2020 Chair & Vice-Chair Remarks

Statement from Matthew Collins, CCLI 2020 Chair Matt's profile picture

Greetings library instruction community. Welcome to the California Conference on Library Instruction 2020. We hope you, your family, and all who are close to you are well. CCLI has organized engaging in-person conferences since 1973. For this year, due to the pandemic, we changed to an asynchronous, virtual conference. We are pleased to present much of the same excellent scholarship planned for our original conference. We thank the presenters for their flexibility. We also want to thank the University of San Francisco for their continued support and hosting conference material in the Gleeson Library Scholarship Repository. 
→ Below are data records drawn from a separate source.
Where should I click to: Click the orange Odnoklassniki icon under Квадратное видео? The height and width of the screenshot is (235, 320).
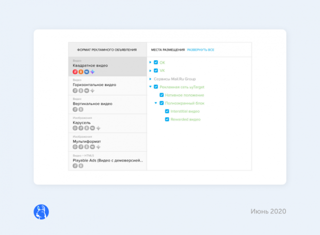tap(81, 72)
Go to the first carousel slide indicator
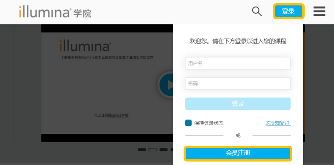 point(142,150)
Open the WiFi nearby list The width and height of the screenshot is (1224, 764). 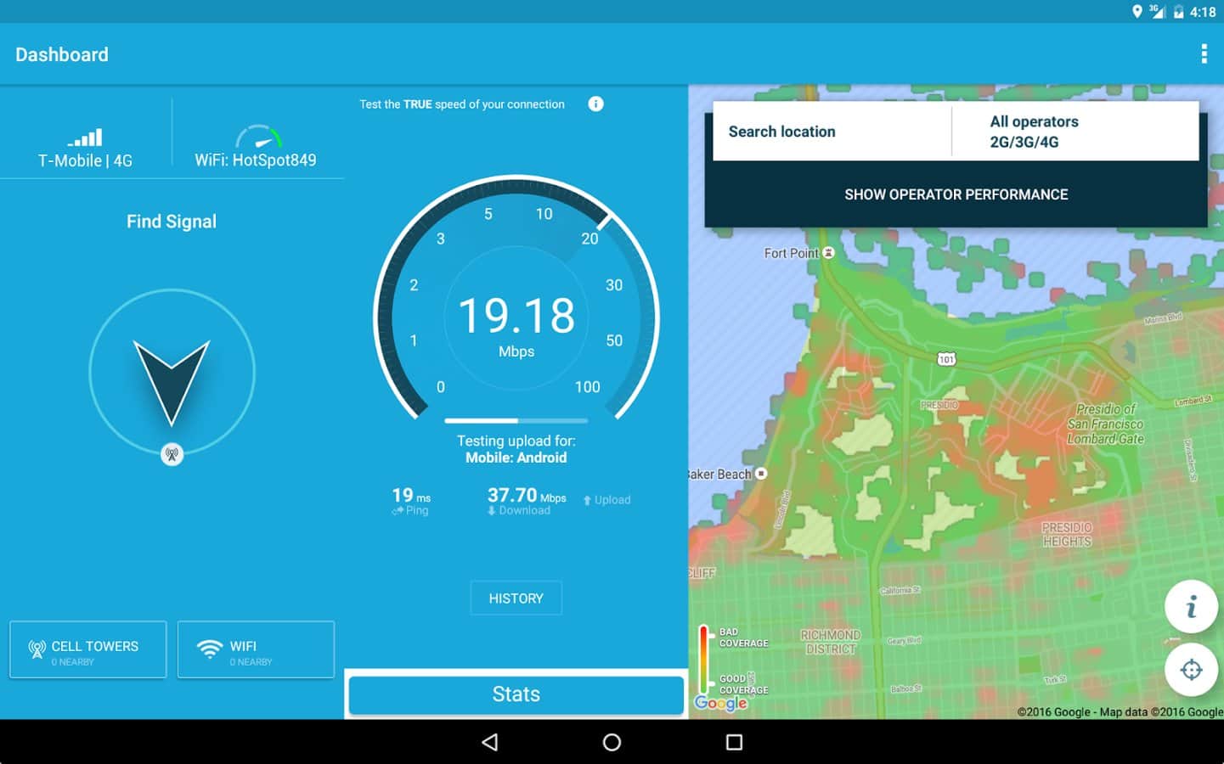256,649
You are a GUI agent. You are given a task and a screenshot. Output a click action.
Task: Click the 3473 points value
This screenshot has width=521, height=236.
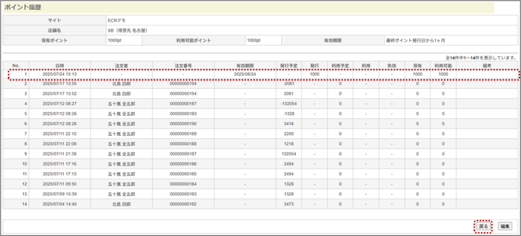(x=288, y=204)
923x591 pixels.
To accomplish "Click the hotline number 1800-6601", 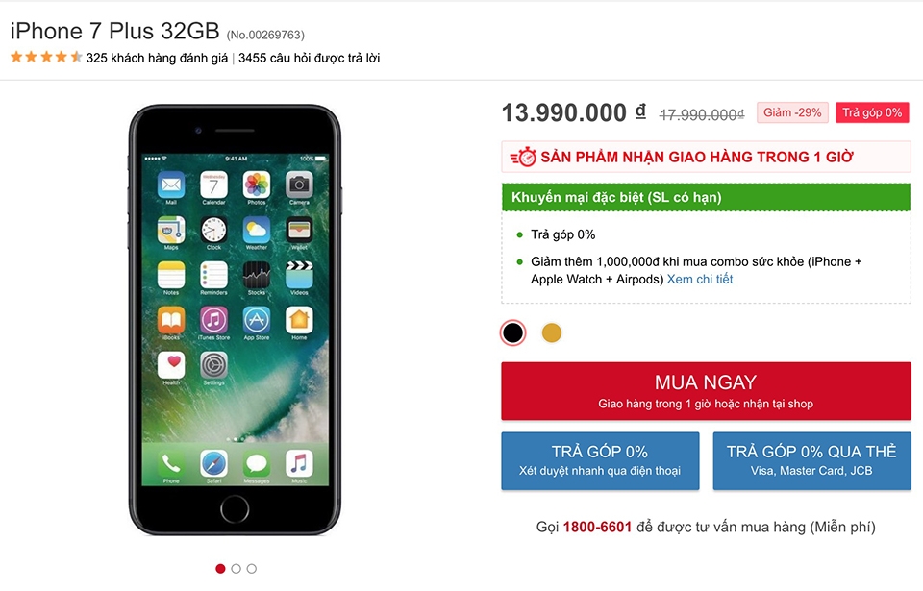I will pos(597,527).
This year’s theme is Deconstructing and Reconstructing Assessment. This is important work that we don’t talk about enough, particularly with critical and practical lenses, and I’m excited. I’m excited to investigate using reflective practice, pedagogy, and unconscious bias training to understand how my own perspectives and biases impact assessment. I’m excited to look into foundational theories underlying instructional program design and assessment. I’m excited to explore feminist assessment techniques employed in the classroom, at the reference desk, and in research consultations. These are just a few of the themes explored at CCLI 2020.  

Of great interest to our community is the timely keynote presentation by Nicole Branch: “Transformation is a Homonym: Critical Assessment in a Time of Crisis,” where  “divergent conceptions of transformation, crisis as a turning point, and the role of critical assessment in enacting change” will be explored. As you engage with all this material, we invite you to keep the conversation going and share with your colleagues. When you share via social media, please use the hashtag #ccli2020. 

I want to thank the entire CCLI steering committee. It was their labor that brought you this conference: Irene Korber of California State University Chico, Quincy McCrary of Notre Dame de Namur University, William Cuthbertson of California State University Chico, Amber Janssen of California State University Maritime Academy, Megan Kinney of City College of San Francisco, Anna Levia of Stanford University, Annette Marines of University of California, Santa Cruz, Stephanie Miller of San Francisco Theological Seminary of the Graduate Theological Union, Daniel Ransom of the California College of the Arts, Penny Scott of the University of San Francisco, and Jenny Yap of Berkeley City College. 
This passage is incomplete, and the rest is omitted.